Joyce Carol Oates: Die Lästigen. Eine amerikanische Chronik in Erzählungen

  • Joyce Carol Oates: Die Lästigen.
    Eine amerikanische Chronik in Erzählungen
    Die Andere Bibliothek 2011. 384 Seiten
    ISBN-13: 978-3821862378. 32€
    Hrsg. Gabriela Jaskulla
    Übersetzerin: Susanne Röckel


    Klappentext
    Die versammelten Geschichten von Joyce Carol Oates sind Entdeckungen: alle sind sie hierzulande noch unveröffentlicht. Von der Autorin und der Herausgeberin ausgewählte Momentaufnahmen vom amerikanischen Alltag. Joyce Carol Oates schlüpft in die Haut von Männern und Frauen und aufsässigen sprachlosen Teenagern, verbitterten Arbeitern und heruntergekommenen Boxern, denen sie genauso zu eigener Sprache verhilft wie Gelegenheitsdieben oder pädophilen Vätern.

### BEREITGESTELLTE DATEN
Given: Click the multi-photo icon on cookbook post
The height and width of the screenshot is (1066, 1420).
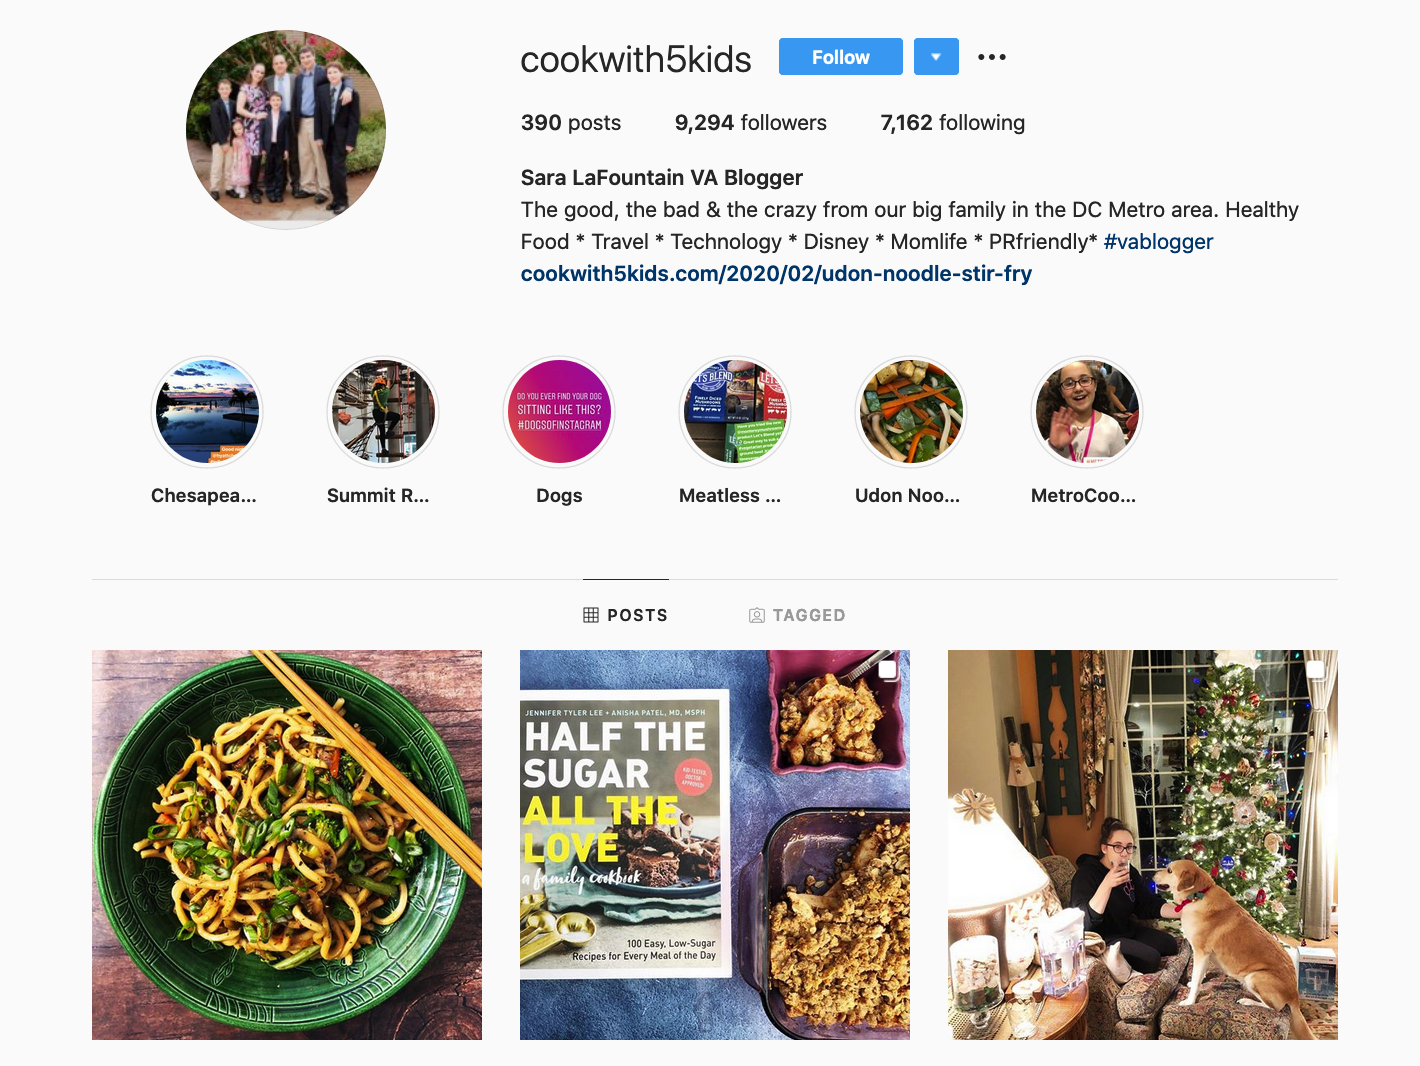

### AUFGABE
Schreibe den Textausschnitt über den Erzählband „Die Lästigen“ von Joyce Carol Oates im Anschluss an seinen letzten Satz weiter. Die Daten stehen in keinem Zusammenhang mit dem Textausschnitt.

### LÖSUNG
    Die Autorin
    Joyce Carol Oates wurde 1938 in Lockport (NY) geboren. Sie zählt zu den bedeutendsten amerikanischen Autorinnen der Gegenwart. Für ihre zahlreichen Romane und Erzählungen wurde sie mehrfach ausgezeichnet, unter anderem mit dem National Book Award. Joyce Carol Oates lebt in Princeton, New Jersey, wo sie Literatur unterrichtet.


    Die Reihe
    In der Reihe "Die andere Bibliothek" erscheint seit ihrer Gründung 1984 durch Franz Greno monatlich ein Buch in bibliophiler Aufmachung. Bis 1997 noch in limitierte Ausgabe im Bleisatz gedruckt, ragen die inzwischen mit modernen Druckverfahren produzierten Bücher nach wie vor durch Satz und Papierqualität heraus. Eine Sammlung bisher nicht ins Deutsche übersetzter Kurzgeschichten von Joyce Carol Oates erscheint als Band 315 der Reihe - diese "Neuigkeit" war für noch vor meiner Sammelleidenschaft Grund, das Buch zu kaufen.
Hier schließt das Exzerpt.